The Janus vulnerability has sprung forth unto the Android world, and we have sprung into action to keep it far away.

First off, f-droid.org, guardianproject.info/fdroid and apt.izzysoft.de/fdroid were scanned for possible Janus exploits and none were found. f-droid.org’s greatest protection against malware is the requirement that everything must be built from source, humans review all apps that are added, and a source tarball for each build is stored forever. Exploit writers do not want to give away the source code to their malware nor have their activities permanently logged in git, so this process keeps them away. No malware has been found in f-droid.org in its 7 years of operation.

F-Droid is also an open ecosystem, that means many people are getting apps from other sources. For that reason, we are working to add Janus detection to the F-Droid Android client app. When an APK with a Janus exploit is found, it will prompt the user to uninstall it in the “Updates” tab. If an APK with a Janus exploit is downloaded from a repo that has allowed it in, it will be blocked from being installed.

There is also some random good news: it turns out that none of the about 10 Janus examples we have can pass fdroid update. Most of them failed to verify when fdroid update calls aapt dump badging. The one file that passed those tests was the publicly released Janus demo APK. But it had strange dates like 2042-14-03 00:62:15 in the ZIP entries, probably because of the tricks needed to assemble this DEX+ZIP file. This triggered a crash in fdroid update, when parsing the date of AndroidManifest.xml. Python complains that there is no 14th month. This crash prevents the APK from being added to the repo. We have also added an explicit block for APKs trying to exploit Janus.

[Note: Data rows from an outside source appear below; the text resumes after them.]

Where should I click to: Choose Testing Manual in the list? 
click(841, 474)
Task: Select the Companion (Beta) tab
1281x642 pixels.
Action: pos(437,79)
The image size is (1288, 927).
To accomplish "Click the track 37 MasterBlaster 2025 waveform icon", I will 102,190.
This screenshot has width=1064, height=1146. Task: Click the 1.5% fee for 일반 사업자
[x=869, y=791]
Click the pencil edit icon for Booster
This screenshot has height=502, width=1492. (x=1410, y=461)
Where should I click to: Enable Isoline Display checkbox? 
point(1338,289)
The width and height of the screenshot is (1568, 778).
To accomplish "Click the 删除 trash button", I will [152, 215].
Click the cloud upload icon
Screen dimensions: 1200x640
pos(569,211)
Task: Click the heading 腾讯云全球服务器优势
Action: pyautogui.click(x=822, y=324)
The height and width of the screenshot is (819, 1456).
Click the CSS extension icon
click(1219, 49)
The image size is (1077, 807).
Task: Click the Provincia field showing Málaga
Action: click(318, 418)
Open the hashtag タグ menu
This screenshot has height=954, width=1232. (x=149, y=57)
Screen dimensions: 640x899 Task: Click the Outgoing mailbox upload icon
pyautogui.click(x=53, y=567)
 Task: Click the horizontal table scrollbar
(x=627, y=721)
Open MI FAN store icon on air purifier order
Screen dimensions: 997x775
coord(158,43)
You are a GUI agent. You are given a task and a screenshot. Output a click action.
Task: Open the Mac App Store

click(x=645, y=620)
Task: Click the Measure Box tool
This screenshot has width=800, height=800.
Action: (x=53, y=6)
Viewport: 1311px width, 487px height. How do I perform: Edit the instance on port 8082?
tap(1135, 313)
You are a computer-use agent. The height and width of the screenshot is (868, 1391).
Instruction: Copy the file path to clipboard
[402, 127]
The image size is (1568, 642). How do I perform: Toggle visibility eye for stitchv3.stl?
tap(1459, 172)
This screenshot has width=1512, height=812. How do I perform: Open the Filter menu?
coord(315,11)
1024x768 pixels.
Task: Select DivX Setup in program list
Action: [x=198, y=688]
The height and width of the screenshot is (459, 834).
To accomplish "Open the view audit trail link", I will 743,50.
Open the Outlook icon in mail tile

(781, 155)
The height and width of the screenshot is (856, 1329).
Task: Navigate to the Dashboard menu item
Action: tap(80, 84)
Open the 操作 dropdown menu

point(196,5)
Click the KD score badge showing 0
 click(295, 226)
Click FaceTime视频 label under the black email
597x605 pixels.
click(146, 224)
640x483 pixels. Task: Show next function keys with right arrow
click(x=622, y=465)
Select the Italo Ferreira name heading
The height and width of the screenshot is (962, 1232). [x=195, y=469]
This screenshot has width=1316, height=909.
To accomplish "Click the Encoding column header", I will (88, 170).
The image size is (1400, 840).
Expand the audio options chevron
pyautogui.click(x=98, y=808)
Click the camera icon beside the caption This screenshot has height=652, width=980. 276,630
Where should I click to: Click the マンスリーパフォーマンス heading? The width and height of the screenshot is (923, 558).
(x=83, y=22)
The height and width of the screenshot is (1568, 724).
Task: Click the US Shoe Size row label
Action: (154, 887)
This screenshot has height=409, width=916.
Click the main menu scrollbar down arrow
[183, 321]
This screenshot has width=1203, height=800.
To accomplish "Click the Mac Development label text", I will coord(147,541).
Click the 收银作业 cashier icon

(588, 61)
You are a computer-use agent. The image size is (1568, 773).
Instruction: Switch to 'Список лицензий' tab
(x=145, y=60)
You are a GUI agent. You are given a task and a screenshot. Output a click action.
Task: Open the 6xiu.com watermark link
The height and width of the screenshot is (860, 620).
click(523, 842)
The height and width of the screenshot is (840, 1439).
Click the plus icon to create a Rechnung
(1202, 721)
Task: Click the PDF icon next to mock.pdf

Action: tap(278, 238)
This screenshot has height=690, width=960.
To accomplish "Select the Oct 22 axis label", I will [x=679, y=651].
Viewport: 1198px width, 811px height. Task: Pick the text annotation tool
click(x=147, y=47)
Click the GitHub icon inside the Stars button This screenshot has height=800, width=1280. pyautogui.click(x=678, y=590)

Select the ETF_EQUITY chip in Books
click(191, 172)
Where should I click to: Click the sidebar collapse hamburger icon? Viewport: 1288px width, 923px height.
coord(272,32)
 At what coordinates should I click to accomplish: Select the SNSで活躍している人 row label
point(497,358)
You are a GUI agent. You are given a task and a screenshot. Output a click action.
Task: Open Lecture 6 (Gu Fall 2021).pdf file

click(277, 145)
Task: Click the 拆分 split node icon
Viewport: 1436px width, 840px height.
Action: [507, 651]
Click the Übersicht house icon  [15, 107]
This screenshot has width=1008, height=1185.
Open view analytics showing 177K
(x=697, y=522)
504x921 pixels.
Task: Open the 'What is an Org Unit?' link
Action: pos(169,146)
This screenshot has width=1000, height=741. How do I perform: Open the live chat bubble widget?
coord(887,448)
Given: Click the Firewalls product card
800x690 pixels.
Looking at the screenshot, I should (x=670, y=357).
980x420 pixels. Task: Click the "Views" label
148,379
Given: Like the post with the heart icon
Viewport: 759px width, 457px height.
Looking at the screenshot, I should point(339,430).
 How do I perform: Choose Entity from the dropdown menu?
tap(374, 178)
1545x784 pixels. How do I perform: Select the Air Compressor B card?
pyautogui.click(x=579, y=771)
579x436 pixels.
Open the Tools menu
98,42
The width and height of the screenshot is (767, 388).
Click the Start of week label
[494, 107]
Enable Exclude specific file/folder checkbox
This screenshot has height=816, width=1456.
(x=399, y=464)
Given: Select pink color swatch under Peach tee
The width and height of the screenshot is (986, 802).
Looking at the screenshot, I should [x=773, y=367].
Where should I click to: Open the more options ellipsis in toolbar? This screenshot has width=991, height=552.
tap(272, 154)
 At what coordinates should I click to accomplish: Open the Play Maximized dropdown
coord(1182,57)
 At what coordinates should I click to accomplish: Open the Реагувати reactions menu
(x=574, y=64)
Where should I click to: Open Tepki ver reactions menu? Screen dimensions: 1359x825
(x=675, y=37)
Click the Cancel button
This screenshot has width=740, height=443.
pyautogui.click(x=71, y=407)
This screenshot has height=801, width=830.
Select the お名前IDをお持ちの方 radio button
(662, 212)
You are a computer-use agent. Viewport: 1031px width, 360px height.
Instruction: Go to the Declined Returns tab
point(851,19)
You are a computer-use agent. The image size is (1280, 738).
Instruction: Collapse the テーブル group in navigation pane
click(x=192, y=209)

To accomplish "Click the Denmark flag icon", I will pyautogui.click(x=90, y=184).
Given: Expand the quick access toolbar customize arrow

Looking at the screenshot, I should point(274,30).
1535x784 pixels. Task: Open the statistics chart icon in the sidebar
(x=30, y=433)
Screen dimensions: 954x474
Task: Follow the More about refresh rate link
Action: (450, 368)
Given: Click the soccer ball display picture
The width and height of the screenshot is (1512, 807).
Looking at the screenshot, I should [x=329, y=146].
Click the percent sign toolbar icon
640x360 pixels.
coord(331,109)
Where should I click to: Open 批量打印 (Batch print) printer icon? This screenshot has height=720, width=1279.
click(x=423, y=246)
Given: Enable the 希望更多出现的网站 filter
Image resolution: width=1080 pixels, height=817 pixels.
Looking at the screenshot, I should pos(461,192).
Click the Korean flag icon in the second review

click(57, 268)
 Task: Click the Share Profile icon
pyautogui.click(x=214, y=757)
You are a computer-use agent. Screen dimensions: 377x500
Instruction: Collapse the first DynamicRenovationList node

Also, apksigner is better at verifying APK signatures, and many Janus examples failed. If apksigner is installed, then fdroid build uses it. If an APK is signed with a v2 APK Signature, then things like Janus exploits are not possible. So if you are working with APKs that you have not built from source, be sure to install apksigner.

So we can safely say that it would be difficult to inadvertently put a Janus exploit in an F-Droid repo. And with the new protections in the Android client app, a repo cannot force the user to install one.